* _What is required_:
The number of lines in the entries below holding the word "Task" is all that is needed here.

* _Exercise input_:
============
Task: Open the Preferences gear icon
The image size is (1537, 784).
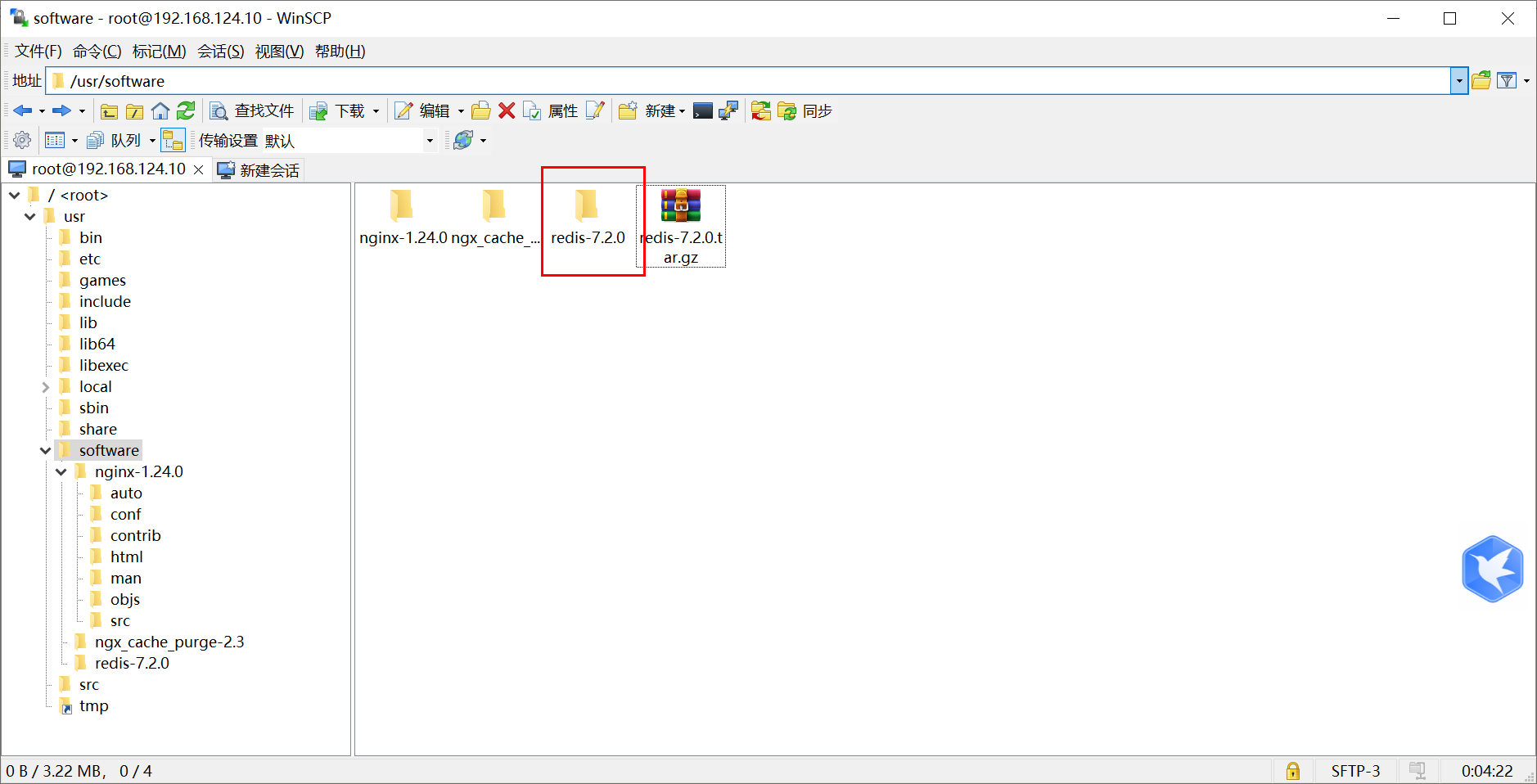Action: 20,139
============
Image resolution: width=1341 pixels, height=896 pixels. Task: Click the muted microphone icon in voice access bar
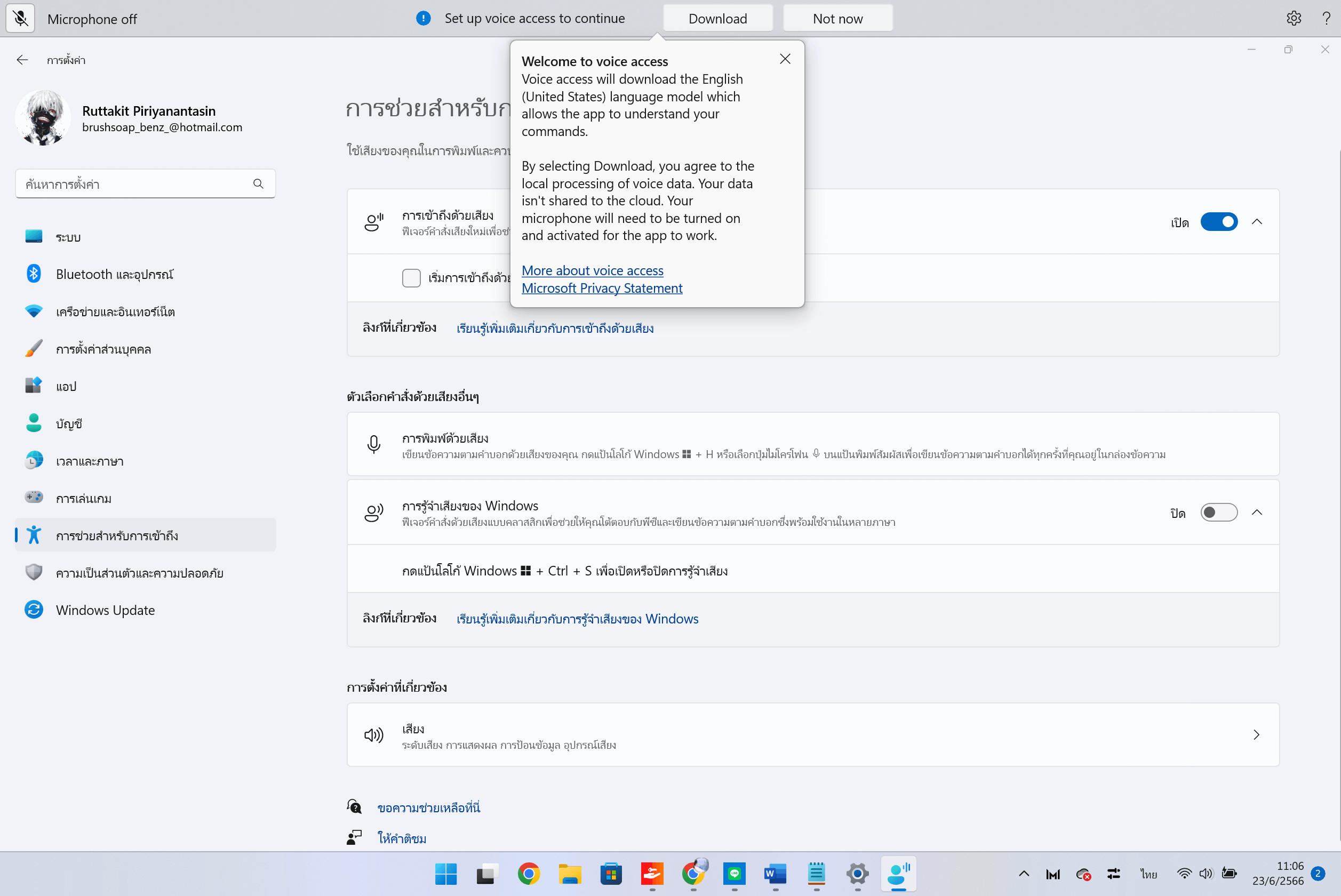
============
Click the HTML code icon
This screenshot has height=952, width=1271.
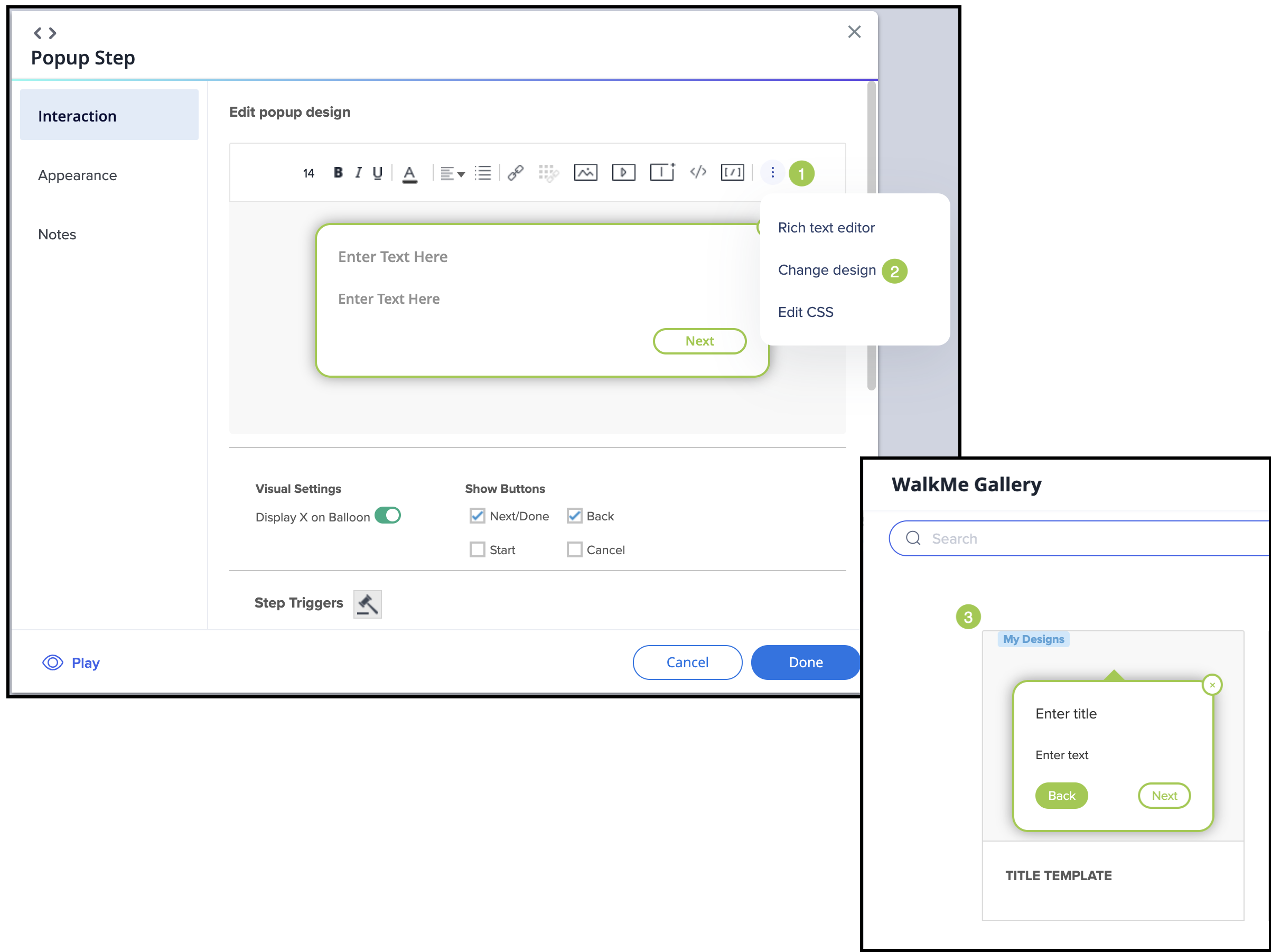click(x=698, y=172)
============
* _The answer_:
2